Accordingly, from a return on invested capital perspective, Constellation Software is one of the best in the business. As the company gets larger, its growth is likely to slow. However, of late, Constellation has maintained an impressive growth rate due to the company’s roll-up strategy that works.
Given the long-term growth potential of this space, I think Constellation’s valuation makes sense. Unlike other high-flying tech stocks that have traded at 100 times sales, a 100 times earnings valuation for a company like Constellation that compounds its cash flow over time makes sense.
This is a company that’s never been cheap.

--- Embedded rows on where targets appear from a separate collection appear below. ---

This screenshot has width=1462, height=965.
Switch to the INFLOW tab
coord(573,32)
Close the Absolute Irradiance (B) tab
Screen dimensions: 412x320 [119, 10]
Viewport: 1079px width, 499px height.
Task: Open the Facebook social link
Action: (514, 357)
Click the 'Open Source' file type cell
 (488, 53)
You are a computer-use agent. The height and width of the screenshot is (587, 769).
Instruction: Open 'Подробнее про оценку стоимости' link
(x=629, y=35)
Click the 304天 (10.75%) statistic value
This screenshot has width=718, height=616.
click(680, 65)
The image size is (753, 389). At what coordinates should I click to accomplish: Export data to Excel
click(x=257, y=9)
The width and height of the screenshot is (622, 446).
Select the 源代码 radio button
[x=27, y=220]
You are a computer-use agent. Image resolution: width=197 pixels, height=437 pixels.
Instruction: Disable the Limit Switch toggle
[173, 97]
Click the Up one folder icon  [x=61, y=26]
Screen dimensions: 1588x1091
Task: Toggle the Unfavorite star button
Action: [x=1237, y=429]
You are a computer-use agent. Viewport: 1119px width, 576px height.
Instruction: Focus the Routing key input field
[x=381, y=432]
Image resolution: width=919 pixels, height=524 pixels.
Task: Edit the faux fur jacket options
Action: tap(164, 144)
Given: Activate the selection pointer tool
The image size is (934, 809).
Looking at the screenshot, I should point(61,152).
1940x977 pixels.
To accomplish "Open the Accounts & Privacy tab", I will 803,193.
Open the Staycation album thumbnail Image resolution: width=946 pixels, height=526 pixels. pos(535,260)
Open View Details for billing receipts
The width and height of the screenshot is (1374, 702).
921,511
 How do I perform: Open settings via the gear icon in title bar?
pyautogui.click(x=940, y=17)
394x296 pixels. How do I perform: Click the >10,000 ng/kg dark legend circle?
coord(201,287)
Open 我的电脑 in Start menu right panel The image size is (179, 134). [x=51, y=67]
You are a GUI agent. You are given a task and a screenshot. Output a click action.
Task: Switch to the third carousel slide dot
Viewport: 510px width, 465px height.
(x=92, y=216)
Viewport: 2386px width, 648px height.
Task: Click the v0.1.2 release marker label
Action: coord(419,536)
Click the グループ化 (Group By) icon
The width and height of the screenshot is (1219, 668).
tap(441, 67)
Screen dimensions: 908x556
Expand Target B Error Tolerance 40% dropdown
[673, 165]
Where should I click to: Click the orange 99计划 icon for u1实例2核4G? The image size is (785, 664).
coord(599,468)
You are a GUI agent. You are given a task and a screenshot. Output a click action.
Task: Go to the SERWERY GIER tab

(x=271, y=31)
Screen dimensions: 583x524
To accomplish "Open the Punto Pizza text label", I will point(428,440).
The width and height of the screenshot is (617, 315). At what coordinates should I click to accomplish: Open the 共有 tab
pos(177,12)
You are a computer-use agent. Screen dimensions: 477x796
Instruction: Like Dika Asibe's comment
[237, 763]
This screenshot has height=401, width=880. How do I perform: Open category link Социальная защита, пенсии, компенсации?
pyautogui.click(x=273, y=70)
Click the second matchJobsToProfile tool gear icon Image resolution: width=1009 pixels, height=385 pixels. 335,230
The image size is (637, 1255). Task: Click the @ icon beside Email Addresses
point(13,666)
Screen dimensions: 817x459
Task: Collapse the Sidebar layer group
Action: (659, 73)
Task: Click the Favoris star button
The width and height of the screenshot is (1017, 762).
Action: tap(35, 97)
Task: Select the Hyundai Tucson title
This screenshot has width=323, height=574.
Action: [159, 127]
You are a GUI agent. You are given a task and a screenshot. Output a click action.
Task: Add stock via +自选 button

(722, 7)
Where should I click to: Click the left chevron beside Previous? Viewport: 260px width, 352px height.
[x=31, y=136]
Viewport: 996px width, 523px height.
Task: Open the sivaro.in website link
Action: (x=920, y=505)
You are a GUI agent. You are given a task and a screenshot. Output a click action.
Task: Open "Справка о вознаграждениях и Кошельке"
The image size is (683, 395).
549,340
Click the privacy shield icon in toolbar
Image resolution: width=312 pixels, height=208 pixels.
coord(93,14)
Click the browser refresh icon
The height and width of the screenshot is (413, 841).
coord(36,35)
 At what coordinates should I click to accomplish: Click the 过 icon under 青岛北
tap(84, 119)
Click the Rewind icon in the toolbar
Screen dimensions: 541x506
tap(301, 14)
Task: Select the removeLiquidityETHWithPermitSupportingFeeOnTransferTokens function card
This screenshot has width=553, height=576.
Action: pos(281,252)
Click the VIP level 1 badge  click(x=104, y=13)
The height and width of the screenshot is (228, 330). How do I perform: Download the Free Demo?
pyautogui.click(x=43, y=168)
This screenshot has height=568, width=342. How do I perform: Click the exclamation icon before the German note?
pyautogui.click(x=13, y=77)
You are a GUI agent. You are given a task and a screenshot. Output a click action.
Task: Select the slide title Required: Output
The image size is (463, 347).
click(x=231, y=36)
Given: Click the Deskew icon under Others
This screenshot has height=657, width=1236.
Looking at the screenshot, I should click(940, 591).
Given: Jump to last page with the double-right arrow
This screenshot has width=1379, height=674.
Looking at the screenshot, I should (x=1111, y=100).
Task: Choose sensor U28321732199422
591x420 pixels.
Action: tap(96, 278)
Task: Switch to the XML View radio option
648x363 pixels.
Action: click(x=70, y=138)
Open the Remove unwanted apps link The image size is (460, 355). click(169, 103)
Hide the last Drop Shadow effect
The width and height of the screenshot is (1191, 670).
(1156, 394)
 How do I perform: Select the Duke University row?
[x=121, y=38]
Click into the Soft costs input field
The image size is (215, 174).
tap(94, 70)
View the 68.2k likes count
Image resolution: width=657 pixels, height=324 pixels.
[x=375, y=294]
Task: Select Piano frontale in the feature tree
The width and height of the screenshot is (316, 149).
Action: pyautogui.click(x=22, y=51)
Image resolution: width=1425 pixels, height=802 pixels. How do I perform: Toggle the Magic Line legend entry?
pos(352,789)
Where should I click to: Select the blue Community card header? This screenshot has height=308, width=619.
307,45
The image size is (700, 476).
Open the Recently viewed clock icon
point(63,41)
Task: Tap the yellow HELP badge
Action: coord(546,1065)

And that’s for a reason.
Bottom line
It’s truly difficult to wrap one’s head around the idea that a company trading at a triple-digit price-to-earnings multiple could be considered “value.” However, it’s also worth noting that Constellation has traded at much higher multiples in the past. In many respects, this company has grown into its valuation.
That said, can Constellation keep the momentum up? That’s the key question many investors may be asking. I think the answer is yes, given the immense opportunity available to Constellation right now. Indeed, it’s estimated that there are more than 10,000 companies in Constellation’s wheelhouse that could be acquired. That’s some significant fodder for growth in the years to come.
Ultimately, every investment involves some level of risk. For Constellation Software, this risk mostly comes from the potential for slowing growth. I think that risk is worth the long-term reward for investors looking for a growth at a reasonably priced stock.